** ASSIGNMENT **
Beginning with the line that has "You are a computer-use agent. Screen dimensions: 1084x756" in it, transcribe the listing exactly through its final line, and add nothing.

##########

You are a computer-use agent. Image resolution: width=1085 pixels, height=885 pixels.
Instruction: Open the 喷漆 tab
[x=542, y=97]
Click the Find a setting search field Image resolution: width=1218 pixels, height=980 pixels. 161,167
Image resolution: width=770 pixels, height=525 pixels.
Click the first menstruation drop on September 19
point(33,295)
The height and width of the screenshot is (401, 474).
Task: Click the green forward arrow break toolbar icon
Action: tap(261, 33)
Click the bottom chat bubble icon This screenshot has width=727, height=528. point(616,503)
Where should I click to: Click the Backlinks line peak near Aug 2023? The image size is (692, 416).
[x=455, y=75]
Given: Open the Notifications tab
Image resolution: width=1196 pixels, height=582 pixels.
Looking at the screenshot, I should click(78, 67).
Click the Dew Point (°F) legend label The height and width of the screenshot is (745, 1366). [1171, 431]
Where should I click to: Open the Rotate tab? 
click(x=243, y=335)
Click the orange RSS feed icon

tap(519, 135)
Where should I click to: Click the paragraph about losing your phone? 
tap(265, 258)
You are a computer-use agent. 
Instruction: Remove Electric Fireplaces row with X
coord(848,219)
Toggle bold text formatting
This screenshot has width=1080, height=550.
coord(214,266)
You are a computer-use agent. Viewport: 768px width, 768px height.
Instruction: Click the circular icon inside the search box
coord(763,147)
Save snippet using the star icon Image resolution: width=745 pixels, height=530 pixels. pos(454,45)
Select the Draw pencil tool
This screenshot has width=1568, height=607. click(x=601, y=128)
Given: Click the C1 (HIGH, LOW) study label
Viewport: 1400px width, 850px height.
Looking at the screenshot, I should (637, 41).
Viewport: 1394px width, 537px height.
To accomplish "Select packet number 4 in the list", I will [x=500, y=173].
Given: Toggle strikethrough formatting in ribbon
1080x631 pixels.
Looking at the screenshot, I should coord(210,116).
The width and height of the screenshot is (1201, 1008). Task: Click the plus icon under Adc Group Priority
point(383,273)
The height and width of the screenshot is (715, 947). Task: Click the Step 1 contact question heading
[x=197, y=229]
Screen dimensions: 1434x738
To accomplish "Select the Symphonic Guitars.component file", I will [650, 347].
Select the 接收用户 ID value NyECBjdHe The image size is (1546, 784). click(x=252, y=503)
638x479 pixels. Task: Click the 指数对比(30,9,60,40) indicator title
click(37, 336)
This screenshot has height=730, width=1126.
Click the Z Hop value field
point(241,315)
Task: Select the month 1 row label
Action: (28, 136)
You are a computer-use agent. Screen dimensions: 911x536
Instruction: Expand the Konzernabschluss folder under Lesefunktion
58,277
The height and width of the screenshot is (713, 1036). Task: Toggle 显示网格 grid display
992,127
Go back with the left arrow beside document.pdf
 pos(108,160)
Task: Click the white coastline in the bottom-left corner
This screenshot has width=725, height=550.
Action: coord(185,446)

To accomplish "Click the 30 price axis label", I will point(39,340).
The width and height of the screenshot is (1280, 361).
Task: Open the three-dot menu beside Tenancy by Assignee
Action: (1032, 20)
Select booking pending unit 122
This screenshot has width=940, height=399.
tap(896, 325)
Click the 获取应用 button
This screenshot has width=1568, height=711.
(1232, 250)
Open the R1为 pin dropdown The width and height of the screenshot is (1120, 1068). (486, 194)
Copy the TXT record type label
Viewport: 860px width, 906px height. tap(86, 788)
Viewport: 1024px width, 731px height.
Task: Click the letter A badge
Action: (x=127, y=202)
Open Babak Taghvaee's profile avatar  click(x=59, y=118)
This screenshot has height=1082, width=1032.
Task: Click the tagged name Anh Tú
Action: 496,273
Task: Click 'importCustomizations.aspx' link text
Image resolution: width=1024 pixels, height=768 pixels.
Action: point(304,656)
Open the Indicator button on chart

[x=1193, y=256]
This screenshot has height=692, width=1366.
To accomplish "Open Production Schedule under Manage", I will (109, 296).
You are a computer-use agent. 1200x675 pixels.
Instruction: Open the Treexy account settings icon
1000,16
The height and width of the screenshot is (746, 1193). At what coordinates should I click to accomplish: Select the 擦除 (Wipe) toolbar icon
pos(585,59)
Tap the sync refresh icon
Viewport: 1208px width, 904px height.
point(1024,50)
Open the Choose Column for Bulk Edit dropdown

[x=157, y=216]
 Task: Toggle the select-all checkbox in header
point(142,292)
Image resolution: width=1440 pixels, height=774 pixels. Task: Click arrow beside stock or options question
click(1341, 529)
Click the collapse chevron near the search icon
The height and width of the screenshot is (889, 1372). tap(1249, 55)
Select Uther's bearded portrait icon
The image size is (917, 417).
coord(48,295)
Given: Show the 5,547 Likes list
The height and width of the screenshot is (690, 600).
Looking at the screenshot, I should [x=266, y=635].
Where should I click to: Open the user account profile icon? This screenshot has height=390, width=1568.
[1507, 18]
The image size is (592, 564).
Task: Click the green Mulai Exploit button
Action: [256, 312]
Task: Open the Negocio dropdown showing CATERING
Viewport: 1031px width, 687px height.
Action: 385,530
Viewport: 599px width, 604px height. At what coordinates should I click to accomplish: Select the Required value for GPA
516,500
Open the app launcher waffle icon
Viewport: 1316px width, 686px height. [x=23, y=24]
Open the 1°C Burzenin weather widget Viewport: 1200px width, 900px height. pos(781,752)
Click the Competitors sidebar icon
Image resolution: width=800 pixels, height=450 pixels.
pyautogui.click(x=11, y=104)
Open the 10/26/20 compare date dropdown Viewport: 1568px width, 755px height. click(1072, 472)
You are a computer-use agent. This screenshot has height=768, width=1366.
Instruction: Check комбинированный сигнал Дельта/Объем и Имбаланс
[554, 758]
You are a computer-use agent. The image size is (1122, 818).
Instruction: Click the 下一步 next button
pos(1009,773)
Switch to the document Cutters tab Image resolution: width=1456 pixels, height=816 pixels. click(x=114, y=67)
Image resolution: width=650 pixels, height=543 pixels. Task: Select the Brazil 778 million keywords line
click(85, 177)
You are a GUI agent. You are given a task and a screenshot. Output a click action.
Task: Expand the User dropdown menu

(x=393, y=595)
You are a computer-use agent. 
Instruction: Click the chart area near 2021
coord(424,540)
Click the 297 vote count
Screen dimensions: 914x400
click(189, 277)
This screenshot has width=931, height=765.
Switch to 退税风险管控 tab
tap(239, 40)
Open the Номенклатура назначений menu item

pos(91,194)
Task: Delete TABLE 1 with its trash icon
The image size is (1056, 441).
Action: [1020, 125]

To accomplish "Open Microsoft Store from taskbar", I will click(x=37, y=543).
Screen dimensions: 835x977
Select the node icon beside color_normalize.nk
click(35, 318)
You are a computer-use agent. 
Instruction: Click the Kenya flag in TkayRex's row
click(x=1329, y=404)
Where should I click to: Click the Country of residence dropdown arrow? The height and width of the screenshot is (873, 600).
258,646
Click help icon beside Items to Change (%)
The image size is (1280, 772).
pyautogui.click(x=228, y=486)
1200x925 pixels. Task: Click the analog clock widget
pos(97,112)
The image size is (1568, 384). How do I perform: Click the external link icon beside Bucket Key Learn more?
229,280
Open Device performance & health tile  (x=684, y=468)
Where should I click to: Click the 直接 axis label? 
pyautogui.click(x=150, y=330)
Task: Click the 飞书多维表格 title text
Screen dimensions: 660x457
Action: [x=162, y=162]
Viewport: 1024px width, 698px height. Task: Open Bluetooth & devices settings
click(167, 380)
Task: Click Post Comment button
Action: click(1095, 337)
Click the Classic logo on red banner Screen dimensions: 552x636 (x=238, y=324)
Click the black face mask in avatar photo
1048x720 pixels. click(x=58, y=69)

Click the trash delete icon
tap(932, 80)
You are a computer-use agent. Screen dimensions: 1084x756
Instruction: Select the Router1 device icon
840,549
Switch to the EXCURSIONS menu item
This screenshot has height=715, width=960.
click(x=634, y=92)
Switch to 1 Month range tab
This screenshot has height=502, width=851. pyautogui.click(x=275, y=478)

##########

** SOLUTION TO THIS EXERCISE **
You are a computer-use agent. Screen dimensions: 1084x756
Instruction: Select the Router1 device icon
840,549
Switch to the EXCURSIONS menu item
This screenshot has height=715, width=960.
click(x=634, y=92)
Switch to 1 Month range tab
This screenshot has height=502, width=851. pyautogui.click(x=275, y=478)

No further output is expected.